4 Despite the growth of entrepreneurship in China, the financing landscape for start-ups in China was far less developed than the situation in the United States. China had limited sources of domestic funding, and Chinese banking regulations restricted the ability of financial institutions to support Chinese companies. It was especially challenging for banks to finance small and medium enterprises (SMEs) as well as companies with intangible assets (e.g., technology companies). However, given the need to sustain entrepreneurial growth, the Chinese government began to loosen the banking sector in the mid-2000s. The ability to finance China’s budding entrepreneurs presented a huge opportunity to financial firms, and foreign banks were eager to participate.
Although China’s growing economy was a great opportunity, it also posed many challenges, especially for western companies. In addition to language and cultural differences, foreign companies faced distinct customer preferences as well as stringent government policy hurdles. Navigating this new landscape was a challenge even for successful U.S. companies; eBay, Google, and Walmart, among many others, had struggled to gain traction in China.

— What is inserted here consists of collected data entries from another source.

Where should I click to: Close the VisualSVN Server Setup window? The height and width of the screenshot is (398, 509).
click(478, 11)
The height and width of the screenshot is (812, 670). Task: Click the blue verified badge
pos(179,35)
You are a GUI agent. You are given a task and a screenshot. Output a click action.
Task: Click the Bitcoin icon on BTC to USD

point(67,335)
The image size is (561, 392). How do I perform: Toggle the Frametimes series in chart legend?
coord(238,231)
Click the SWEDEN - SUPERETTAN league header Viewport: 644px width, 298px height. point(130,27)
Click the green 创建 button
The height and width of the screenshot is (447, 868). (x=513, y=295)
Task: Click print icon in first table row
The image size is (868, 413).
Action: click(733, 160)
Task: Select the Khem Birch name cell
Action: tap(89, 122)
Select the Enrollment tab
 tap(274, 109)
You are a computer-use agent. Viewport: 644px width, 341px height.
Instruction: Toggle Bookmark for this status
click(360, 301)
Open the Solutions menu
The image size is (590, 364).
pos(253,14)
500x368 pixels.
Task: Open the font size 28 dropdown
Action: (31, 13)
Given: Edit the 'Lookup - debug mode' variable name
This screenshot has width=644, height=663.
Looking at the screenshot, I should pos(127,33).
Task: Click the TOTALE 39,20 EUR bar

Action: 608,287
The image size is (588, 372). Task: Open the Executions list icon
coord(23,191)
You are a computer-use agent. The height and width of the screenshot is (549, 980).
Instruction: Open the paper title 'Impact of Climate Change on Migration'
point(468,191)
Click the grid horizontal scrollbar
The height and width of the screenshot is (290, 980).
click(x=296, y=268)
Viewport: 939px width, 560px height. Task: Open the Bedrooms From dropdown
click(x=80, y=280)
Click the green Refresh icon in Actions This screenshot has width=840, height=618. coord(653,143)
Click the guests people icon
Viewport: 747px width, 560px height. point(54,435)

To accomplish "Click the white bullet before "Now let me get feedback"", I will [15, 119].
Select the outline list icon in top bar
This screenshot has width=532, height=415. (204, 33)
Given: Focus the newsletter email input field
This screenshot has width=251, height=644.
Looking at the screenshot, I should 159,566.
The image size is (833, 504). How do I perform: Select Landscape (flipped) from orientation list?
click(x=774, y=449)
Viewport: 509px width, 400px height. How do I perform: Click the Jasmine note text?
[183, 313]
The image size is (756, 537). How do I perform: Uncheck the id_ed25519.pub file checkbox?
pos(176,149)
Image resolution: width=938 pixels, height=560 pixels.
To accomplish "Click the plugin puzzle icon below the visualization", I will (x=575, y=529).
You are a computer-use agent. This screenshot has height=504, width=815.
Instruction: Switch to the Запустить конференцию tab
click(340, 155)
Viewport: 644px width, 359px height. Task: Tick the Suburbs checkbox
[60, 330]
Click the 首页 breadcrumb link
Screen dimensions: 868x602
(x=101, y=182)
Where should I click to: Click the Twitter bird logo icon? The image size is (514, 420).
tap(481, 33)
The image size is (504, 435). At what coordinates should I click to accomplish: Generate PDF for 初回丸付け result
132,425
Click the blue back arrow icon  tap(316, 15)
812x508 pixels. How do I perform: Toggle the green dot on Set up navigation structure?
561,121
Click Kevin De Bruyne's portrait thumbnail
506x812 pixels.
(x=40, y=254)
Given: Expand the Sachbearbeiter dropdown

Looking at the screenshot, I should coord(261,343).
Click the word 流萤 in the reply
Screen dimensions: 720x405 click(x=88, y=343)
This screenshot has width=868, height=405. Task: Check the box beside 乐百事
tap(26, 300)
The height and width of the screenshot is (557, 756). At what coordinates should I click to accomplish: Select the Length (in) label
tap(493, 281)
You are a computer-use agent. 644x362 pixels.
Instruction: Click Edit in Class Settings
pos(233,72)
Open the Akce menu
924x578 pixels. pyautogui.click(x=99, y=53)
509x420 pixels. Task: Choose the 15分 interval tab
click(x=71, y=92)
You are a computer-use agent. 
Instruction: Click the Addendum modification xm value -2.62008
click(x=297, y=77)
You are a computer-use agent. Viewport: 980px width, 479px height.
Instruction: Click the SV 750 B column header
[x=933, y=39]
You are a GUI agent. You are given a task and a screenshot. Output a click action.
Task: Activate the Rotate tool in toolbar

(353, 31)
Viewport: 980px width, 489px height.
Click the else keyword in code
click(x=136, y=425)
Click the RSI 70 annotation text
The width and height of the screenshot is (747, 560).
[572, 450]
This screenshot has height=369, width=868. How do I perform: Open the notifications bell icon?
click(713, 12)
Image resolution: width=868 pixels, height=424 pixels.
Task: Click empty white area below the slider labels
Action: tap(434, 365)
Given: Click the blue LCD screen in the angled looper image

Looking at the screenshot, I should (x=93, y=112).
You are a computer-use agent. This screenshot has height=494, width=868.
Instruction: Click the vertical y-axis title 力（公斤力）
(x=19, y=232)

An additional challenge for foreign financial firms was the inability to conduct business in renminbi, the Chinese local currency. International investors, including banks, could access the Chinese market and Chinese companies through the “offshore” market. However, the offshore process was complicated and cumbersome. If a foreign company wanted to invest in a Chinese company, the transaction would require the creation of new holding companies, navigation of complex Chinese M&A laws, updated company articles, the exchange of foreign currencies, and then months spent waiting for government approval of the foreign investment deal. To avoid such complexities, Chinese companies often preferred to work with domestic investors and banks who could invest directly in the company in renminbi. This was especially true for Chinese technology companies, the majority of which did not want to wait months to receive financing in a foreign currency. Yet in the mid-2000s, it was uncertain whether foreign companies could access the onshore renminbi market; and even if they could, making these deals would undoubtedly be time-consuming, expensive, and risky.